## Yazılı alıştırma a
Alıntıda, beklenen kişi eve hangi arabayla geliyor?

24 Ocak 2012 Salı



Bölüm 10

Flashback '97
Acayip sorumsuz, yalnızlığın kalesi, kimsesiz dağınık evimi toplamak epey yorucu oldu tabii… Abim geliyordu, ben gidiyordum.
O yokken banyoda müzikle duş alıyordum. Commitments.
Eh artık, banyo yaparken Commitments dinlenemeyecekse, envayi çeşit makarna TV karşısında tüketilemeyecekse, “Leaving Las Vegas” eşliğinde sevişilemeyecekse….
Benim de artık o evde işim olmazdı.
E tam da bu yüzden aradım onu. Bunca zaman niye yapmamıştım ki? Eski zırlayan kırmızı telefon, saat 5 civarıydı, “Beni programdan arasana yarın” dedi. Dedi. Onca zaman niye yapmamıştım ki bunu? En çok istediğim şeyi, onu arayıp yalnız evime çağırmayı?
Geldi. Tabii hemen ertesi günü o esrarengiz telefon konuşmasının bende bir paniktir başladı. Aman da aman… Gazetede sinirli voltalar atıldı. Eve erken kaçıldı. Duş muş yapıldı.
Zaman geçmiyor… Arayacak mısın?
Aradım.
“Senin evin uzaktı di mi?”
Adresi tarif ettim. Başka bir bekleyiş başladı.
İlk once Haşmet’in ‘Kristal Gemi’si dinlendi. Salı gecesi. Bu akşam niye programı var ki bu herifin? Kaçta biter? Kaçta gelir? Kaçta arar?
Zaman geçmiyor. N’apsak… Önce büfedeki Absolute şişesi açılır. Buzlar, limonlar konur bardağa. Şıkır şıkır.
Telefon. Koş. Bu kim?
“Ustaa?” Taksi şoförü. Haydaa.. Kısa kes.
N’apsak? En iyisi ayak tırnaklarımıza oje sürelim…
Telefon. Koş.
“Sevgilim uyumadın mı?”
Hayır, birazdan gelip beni bir güzel düzecek, senden daha çok sevdiğim adamı bekliyorum.
Bekle...
Gözlerim tam kapanıyordu ki… Telefon bir daha çaldı. Elimde bardağım balkondan bakıyorum. Beyaz BMW’siyle diğer arabaların dönüş yapamaması için en uygun yere park ediyor. Sırtında çantası, elinde cep telefonu; “Kaçıncı kattı?”

## Veri kümesi kayıtları
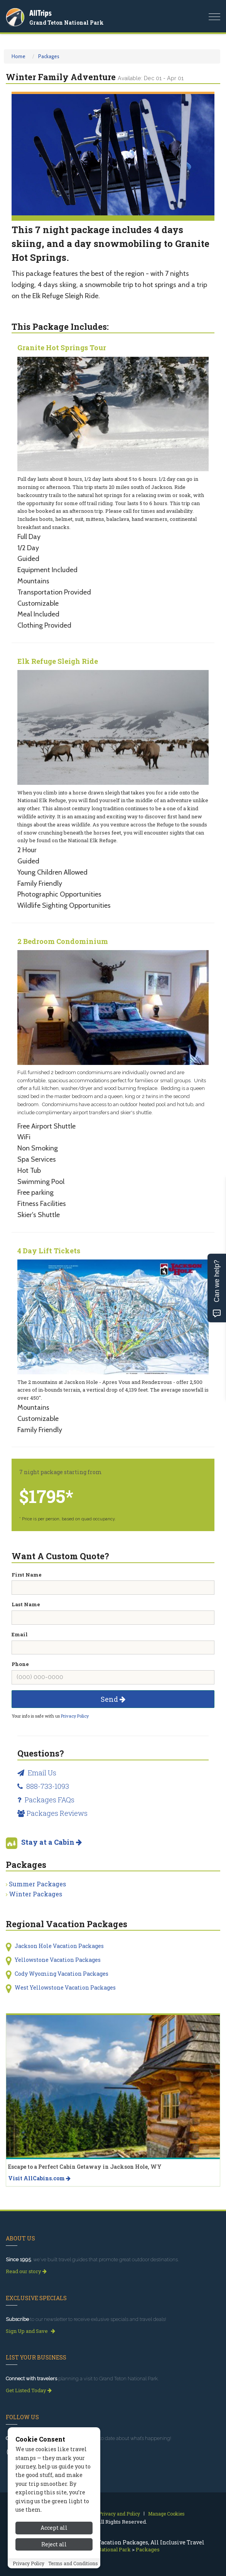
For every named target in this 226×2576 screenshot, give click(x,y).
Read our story (26, 2271)
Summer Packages (37, 1884)
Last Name (26, 1604)
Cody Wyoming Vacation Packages (61, 1973)
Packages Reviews (52, 1813)
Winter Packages (35, 1894)
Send (113, 1699)
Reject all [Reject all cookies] (54, 2544)
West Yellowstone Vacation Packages (65, 1987)
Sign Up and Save (30, 2330)
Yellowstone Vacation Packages (58, 1959)
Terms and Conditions (73, 2563)
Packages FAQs (45, 1799)
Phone (20, 1664)
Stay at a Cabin (51, 1842)
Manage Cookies (166, 2514)
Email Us (36, 1772)
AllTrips (40, 12)
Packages (48, 56)
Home (18, 56)
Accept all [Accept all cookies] (53, 2527)
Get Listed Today (29, 2390)
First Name (27, 1574)
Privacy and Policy (119, 2514)
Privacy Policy (75, 1716)
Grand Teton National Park (66, 22)
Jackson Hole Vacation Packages (59, 1946)
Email (20, 1634)
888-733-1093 (43, 1786)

## Yazılı alıştırma b
Kayıtlarda "Sign Up and Save (30, 2330)" içeren satırdan kayıtların sonuna kadar (son satır dahil) olan satırları, boş satırları atlayarak ve her satır için bir dize olacak biçimde bir JSON listesi olarak ifade eder misiniz?

## Tamamlanmış yanıt a
Beyaz bir BMW ile geliyor.

## Tamamlanmış yanıt b
[
  "Sign Up and Save (30, 2330)",
  "Yellowstone Vacation Packages (58, 1959)",
  "Terms and Conditions (73, 2563)",
  "Packages FAQs (45, 1799)",
  "Phone (20, 1664)",
  "Stay at a Cabin (51, 1842)",
  "Manage Cookies (166, 2514)",
  "Email Us (36, 1772)",
  "AllTrips (40, 12)",
  "Packages (48, 56)",
  "Home (18, 56)",
  "Accept all [Accept all cookies] (53, 2527)",
  "Get Listed Today (29, 2390)",
  "First Name (27, 1574)",
  "Privacy and Policy (119, 2514)",
  "Privacy Policy (75, 1716)",
  "Grand Teton National Park (66, 22)",
  "Jackson Hole Vacation Packages (59, 1946)",
  "Email (20, 1634)",
  "888-733-1093 (43, 1786)"
]